--- START ---
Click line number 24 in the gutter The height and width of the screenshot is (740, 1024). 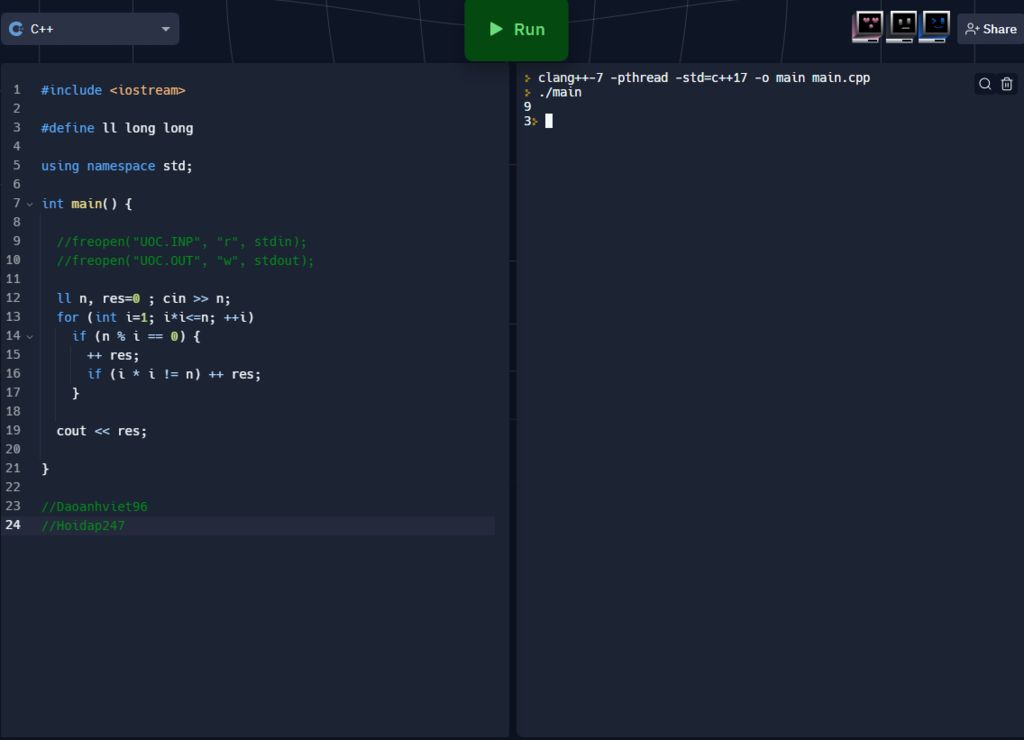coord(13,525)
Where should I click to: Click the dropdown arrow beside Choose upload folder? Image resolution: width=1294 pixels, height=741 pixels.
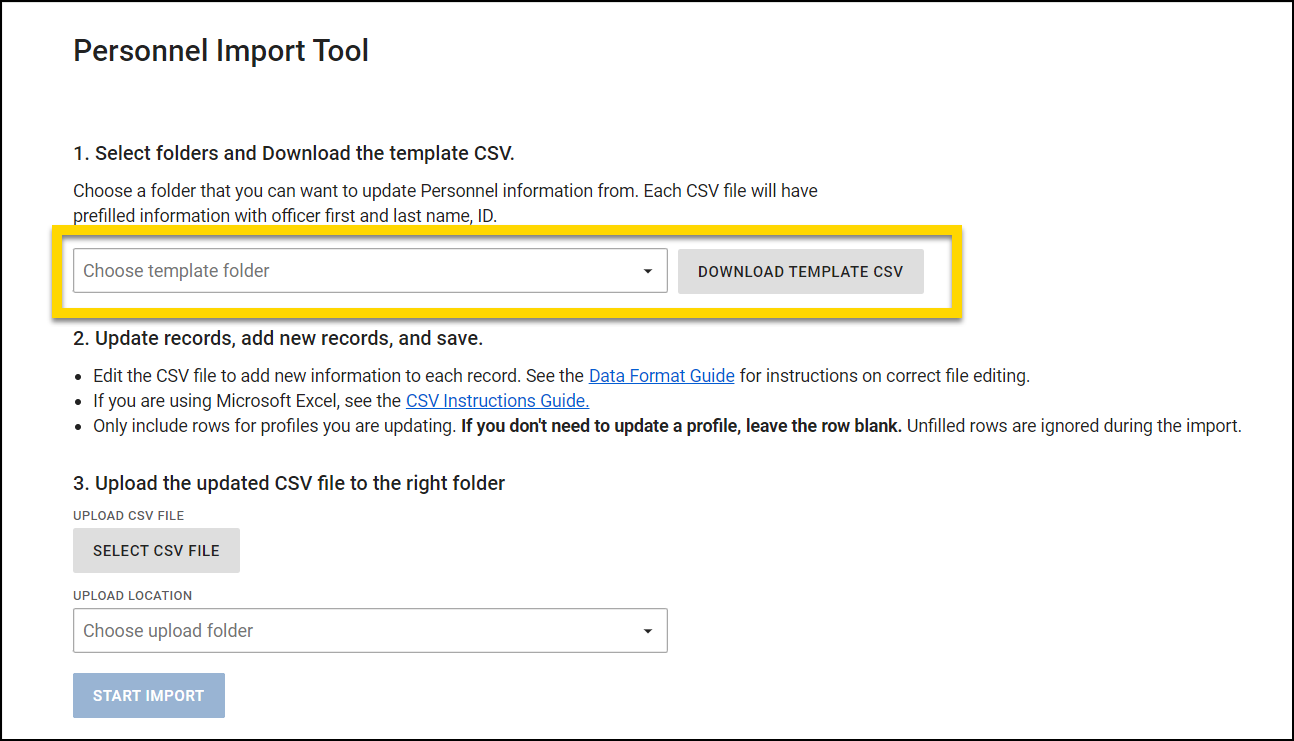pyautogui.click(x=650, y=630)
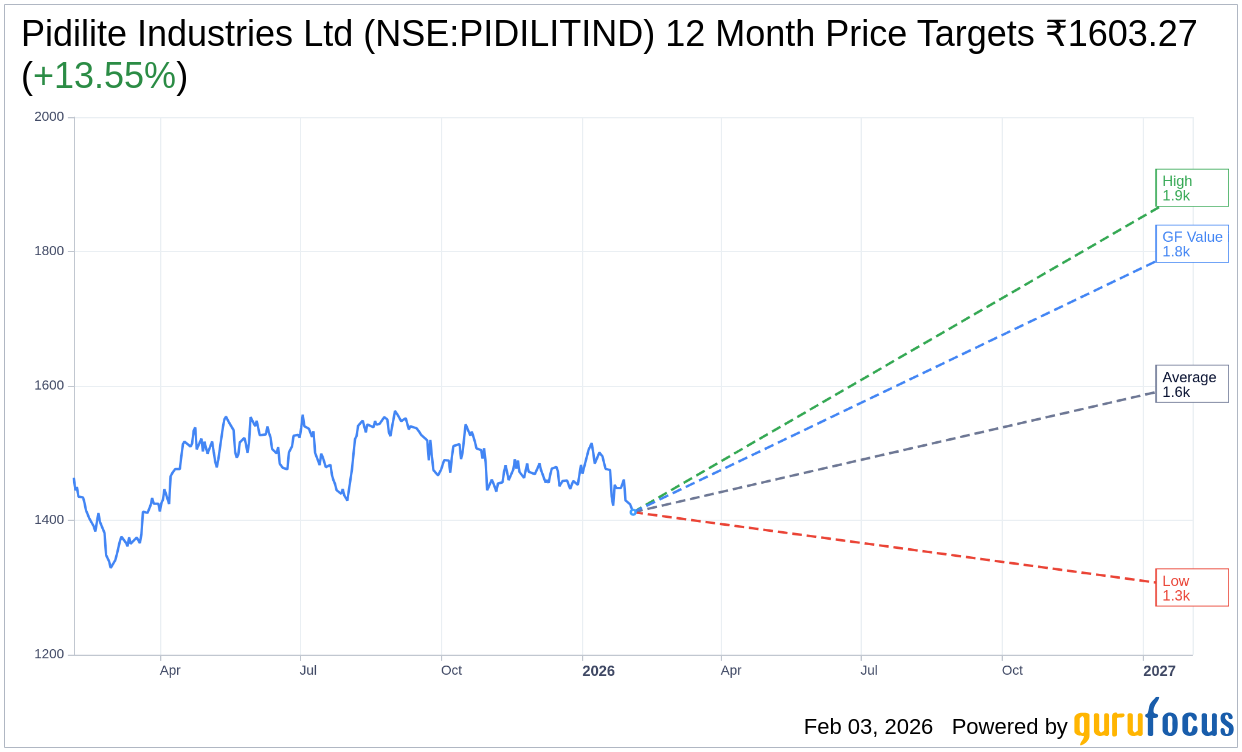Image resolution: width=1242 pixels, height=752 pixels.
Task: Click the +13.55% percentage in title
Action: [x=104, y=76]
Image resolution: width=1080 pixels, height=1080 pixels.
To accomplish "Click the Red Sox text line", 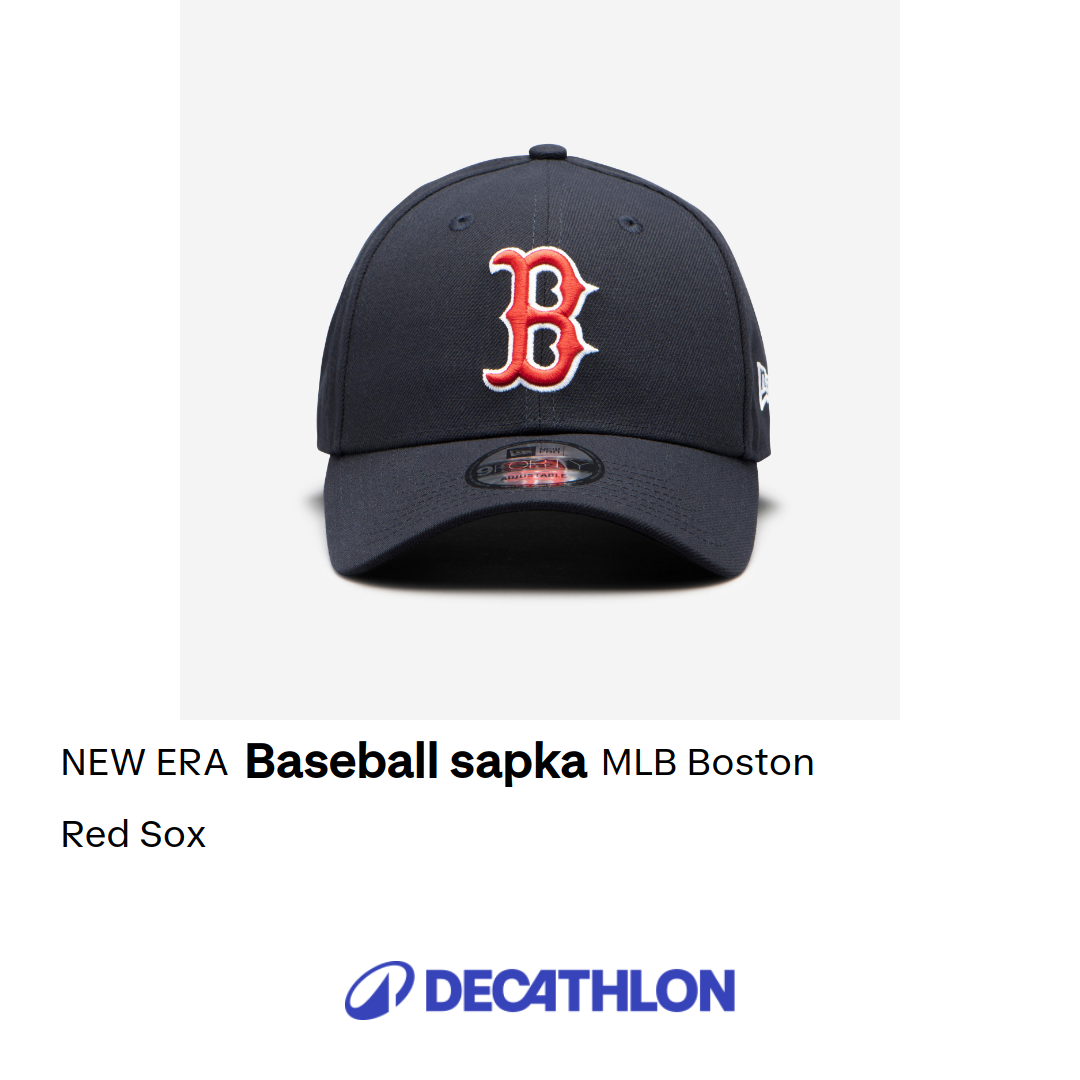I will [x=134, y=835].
--- END ---
--- START ---
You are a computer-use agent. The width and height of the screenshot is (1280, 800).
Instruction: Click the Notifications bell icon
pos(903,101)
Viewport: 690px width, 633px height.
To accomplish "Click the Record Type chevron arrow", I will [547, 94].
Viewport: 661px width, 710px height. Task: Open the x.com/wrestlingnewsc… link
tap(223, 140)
--- END ---
--- START ---
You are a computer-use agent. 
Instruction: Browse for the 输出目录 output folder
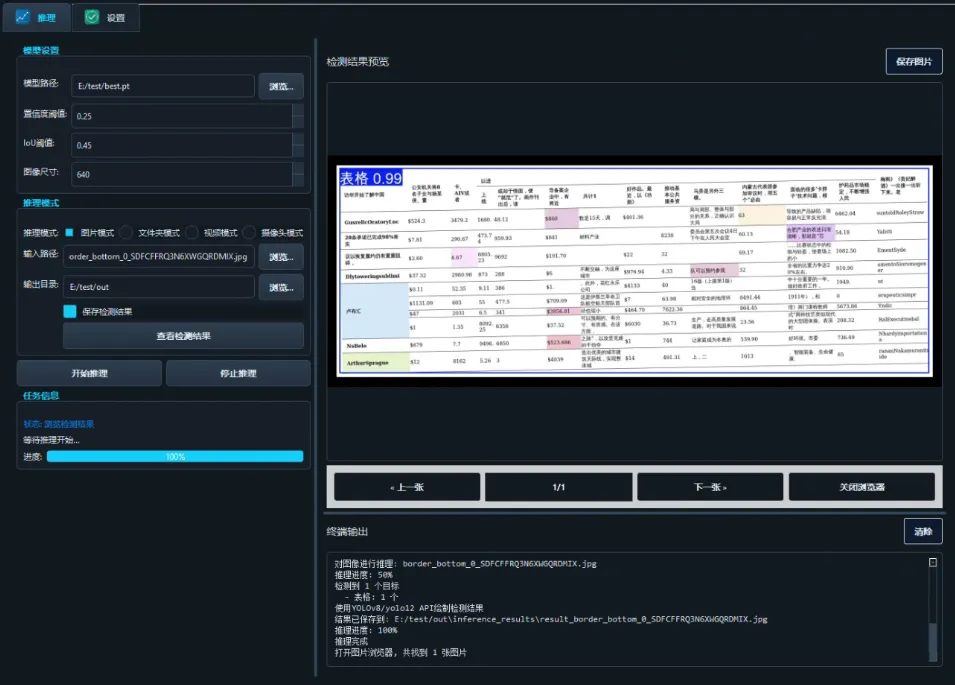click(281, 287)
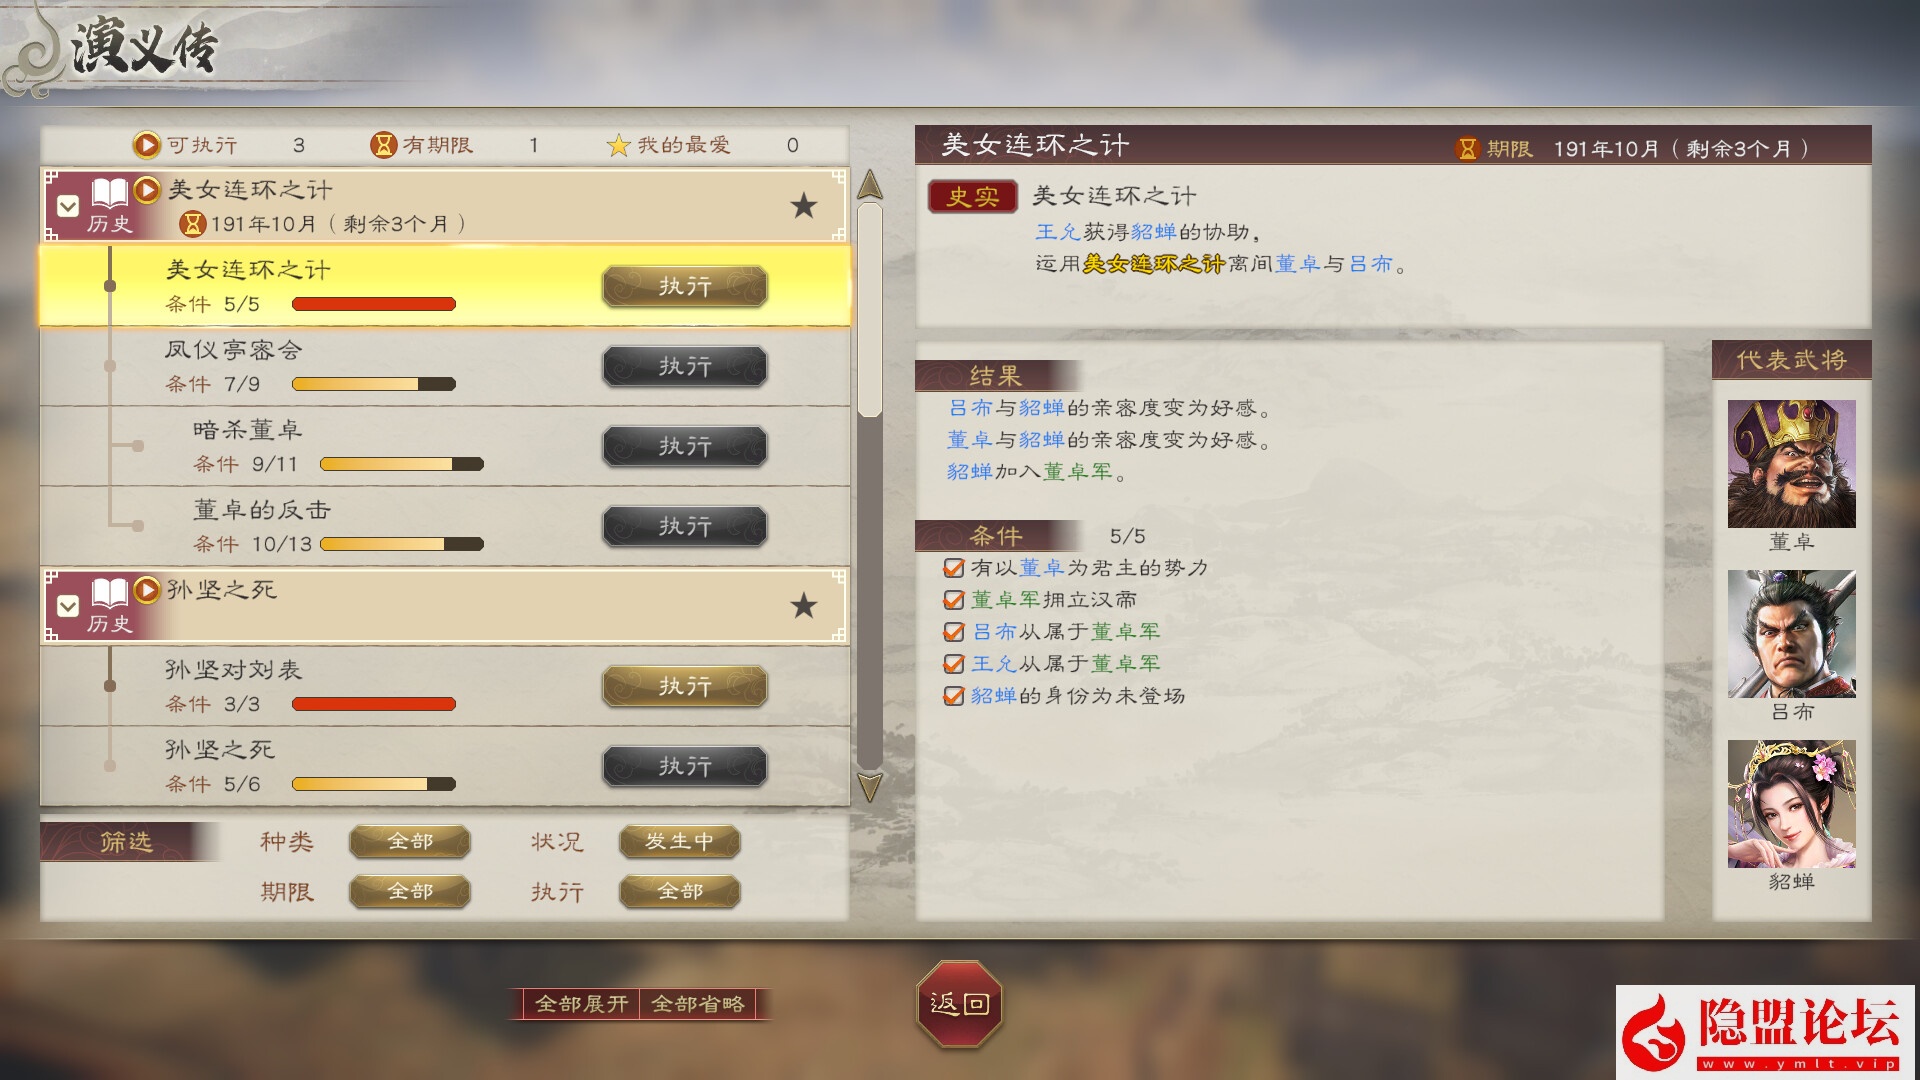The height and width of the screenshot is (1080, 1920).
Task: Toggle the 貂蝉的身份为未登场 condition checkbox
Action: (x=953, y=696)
--- END ---
* TASK
Where does "agent" occur in the data? Copy each line that has it.

* SOLVED PROBLEM
You are a computer-use agent. The width and height of the screenshot is (1280, 800).
You are a computer-use agent. 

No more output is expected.